Well, he had not loved her—at least, not enough. And perhaps she had not loved him enough, for she had seen in Willoughby only the man she had wanted him to be, a man of her own making.

Such thoughts—what might have been and what never could be—Marianne allowed herself only on Christmas morning, when she sat in solitude before the fire, waiting for the others to rise from their slumber. If she were to cry for herself, let her cry alone. Yet she had not wept, not even a little. Indeed, she had found the memory of that impossible daydream almost amusing—certainly easier to think on than the people she truly missed: Elinor and Edward, of course, but also her father, who had always made Christmas such a joyous season. Then there were those she missed, but for reasons she could not—would not—fully explain to herself: Eliza, a friend, yes—but one who inspired more concern than delight; and Brandon, who defied classification altogether.

How was he spending his Christmas? Had he gone to visit Eliza—and if so, how had she received him? Had he joined Elinor and Edward at the parsonage, or perhaps invited them to dine at Delaford? Surely they had met at least once or twice of late, and Marianne felt an unsettling combination of joy and jealousy when she imagined the three of them together, without her.

Sometimes, when the fetes at Barton Park became too tedious to hold her attention, she found herself looking for him, as if he would suddenly appear in the drawing room doorway, in spite of his stated plans to remain in Delaford. She blamed Mrs. Jennings and Mrs. Whitmire for planting such silly thoughts in her head, for those good ladies spent much of the Yuletide season speculating about Brandon: how he would have enjoyed the dancing (did he dance?); how he would have played their favorite carols on the pianoforte with such feeling (why had she never heard him play the pianoforte?); how dull the conversation was without him (that much was true).

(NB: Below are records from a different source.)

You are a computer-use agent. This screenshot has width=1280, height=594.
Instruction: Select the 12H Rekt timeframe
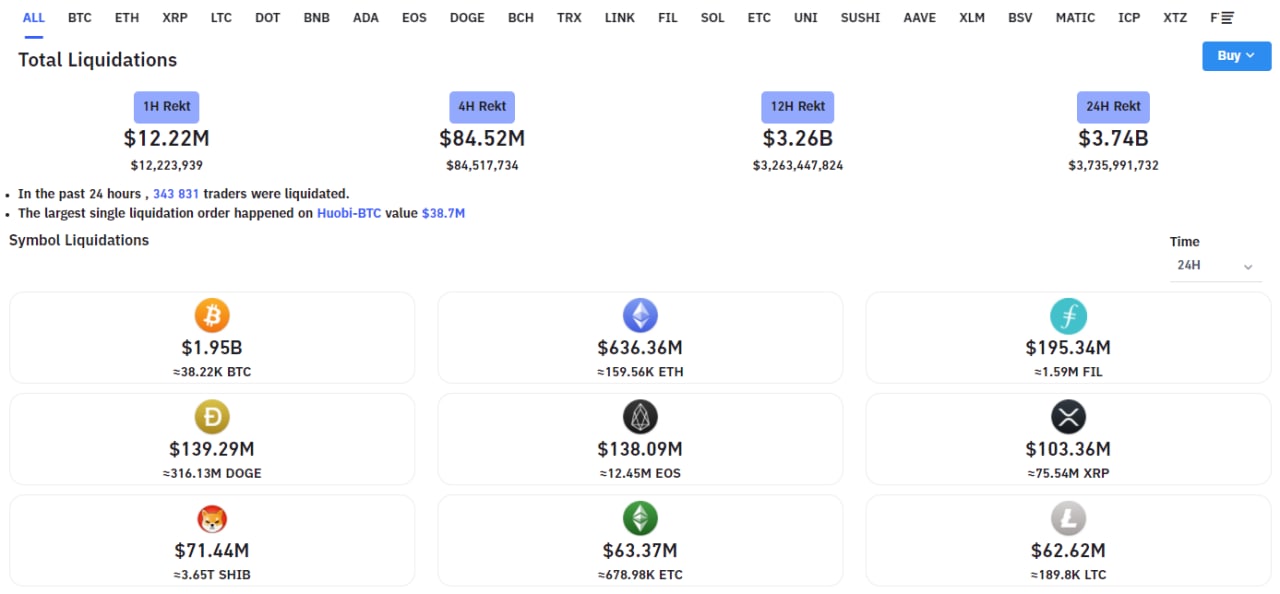point(797,107)
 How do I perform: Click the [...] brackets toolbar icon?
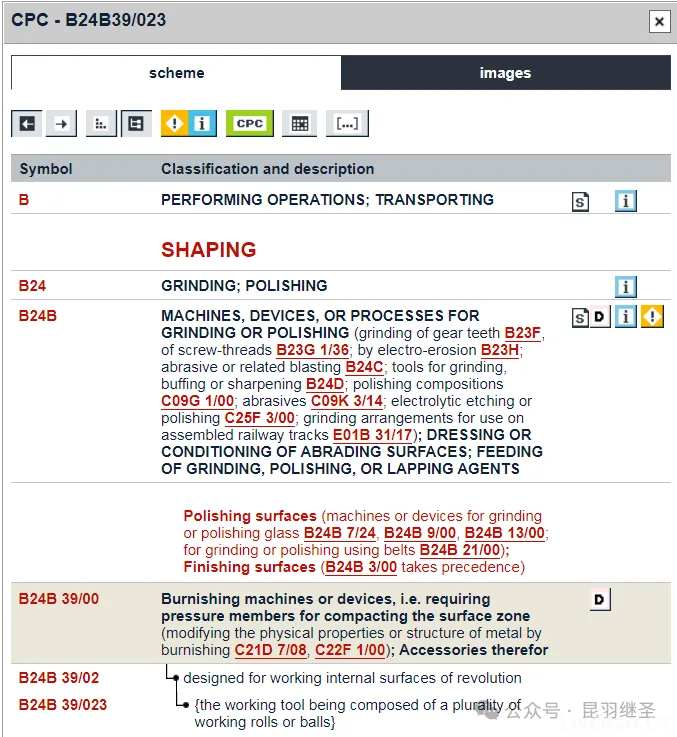pyautogui.click(x=347, y=123)
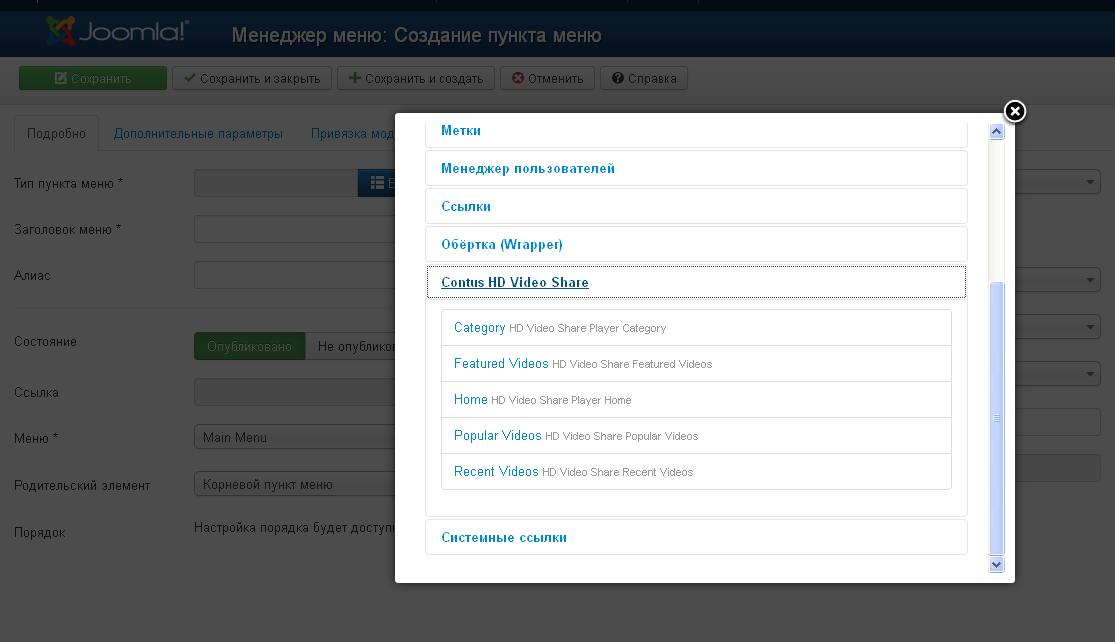Image resolution: width=1115 pixels, height=642 pixels.
Task: Click the scrollbar up arrow in modal
Action: tap(996, 132)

“I am almost certain,” Mrs. Jennings had said more than once, with a sly wink for Mrs. Whitmire, “the colonel will visit Barton Park before the new year. Mark my words: he will not be able to keep away!”

But he had kept away, and Marianne was glad of it; it was, after all, easier to bury her uncertain feelings for him when he was not present.

© 2021 Christina Morland


Present

Next up — an excerpt of a short story I began last month, using the theme “All was joy and kindness” as inspiration. Set in the Regency period, the short story (tentatively titled “Shattered”) begins on the evening Elizabeth spends in London before heading to Kent with Sir William and Maria Lucas to visit Charlotte at Hunsford.  

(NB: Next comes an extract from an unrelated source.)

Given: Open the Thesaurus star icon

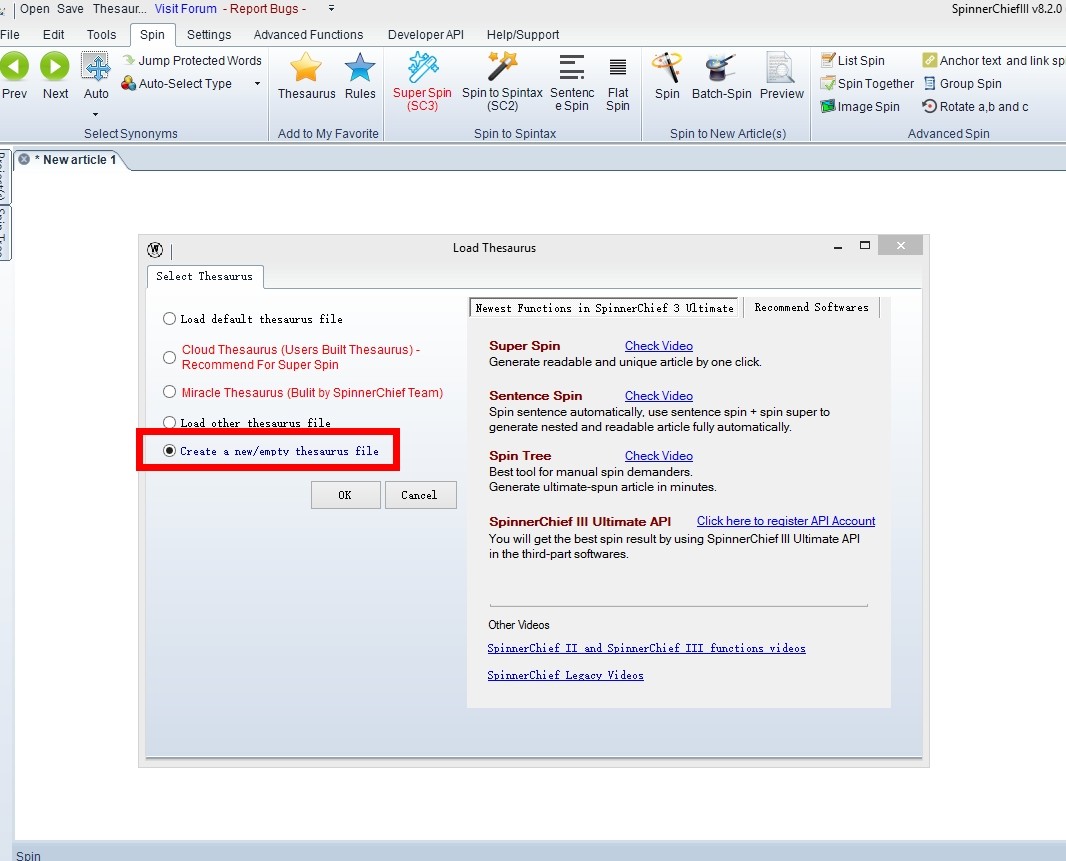Looking at the screenshot, I should coord(306,69).
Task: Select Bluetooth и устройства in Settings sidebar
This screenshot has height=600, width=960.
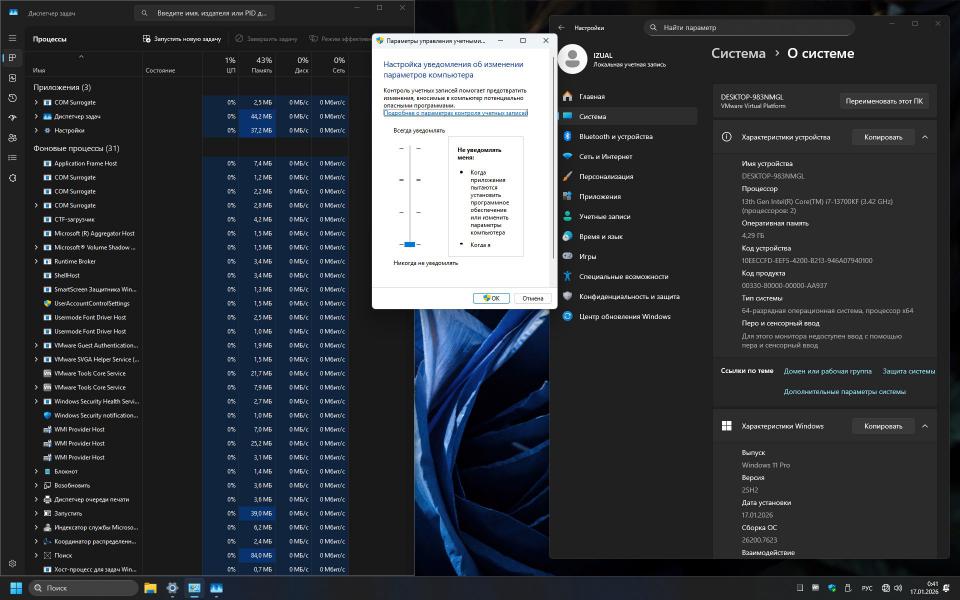Action: 615,136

Please note: this is a rough first draft excerpt — and definitely speculative! What happens at the end of this excerpt…well, it rarely happened in England, but oh well! That’s what fiction is for!

“All was joy and kindness. The day passed most pleasantly away; the morning in bustle and shopping, and the evening at one of the theatres.” — Pride and Prejudice, Chapter 27

Elizabeth had never failed to enjoy an evening at the theater. If the play was sublime and the players skillful, could there be any greater form of entertainment? And if the play was silly or the players clumsy (a more likely state of affairs, in Elizabeth’s limited experience), one had only to watch the audience to discover the drama lacking on stage.

It was the latter approach Elizabeth had been compelled to employ on this, her single evening in London—though not due to any real defect in the play. Shakespeare’s Julius Caesar was a fine (if not her favorite) tragedy, and even she, in her distracted state, had been moved by Caesar’s forlorn cry of “Et tu, Brute?” If, on occasion, Cassius botched a line or Portia bungled a stage direction, Elizabeth could not fault them. No, when it came to her wandering attention, she could fault no one but herself.

Well, she could fault Mr. Darcy.

Just before the curtains rose, she had (much to her dismay) spotted him sitting in the box directly opposite her. Yes, blaming Darcy would do quite nicely, for Elizabeth was not of a disposition to despise herself, and Darcy was, of all her acquaintance, the most perfectly disposed to being despised.

“I am glad to see you smiling, my dear,” said Margaret Gardiner, as they linked arms and weaved their way through the crowd exiting the Covent Garden theater. “You appeared grave for so much of the evening. I do hope our conversation between acts—in particular, my observations regarding certain individuals—did not distress you.”

“In truth, I was distressed,” said Elizabeth, “not by your words so much as the circumstances.”

Standing on tiptoe, Elizabeth peered into the crowd, trying to catch a glimpse of her sister, who had walked ahead with their uncle. When was the last time she had seen Jane smile—truly smile? Though Aunt Margaret had tried to assure Elizabeth that Jane’s spirits were on the mend, they both knew the truth: Jane’s heart still ached for Mr. Bingley.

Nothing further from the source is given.